--- Material for the task Enclosed Below ---

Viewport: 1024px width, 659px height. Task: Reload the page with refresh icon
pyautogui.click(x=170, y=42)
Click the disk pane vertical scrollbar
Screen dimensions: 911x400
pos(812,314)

--- End of Enclosed Material for the task ---

Exercise description:
Repeat all the entries exactly as given.

Result for this task:
Viewport: 1024px width, 659px height. Task: Reload the page with refresh icon
pyautogui.click(x=170, y=42)
Click the disk pane vertical scrollbar
Screen dimensions: 911x400
pos(812,314)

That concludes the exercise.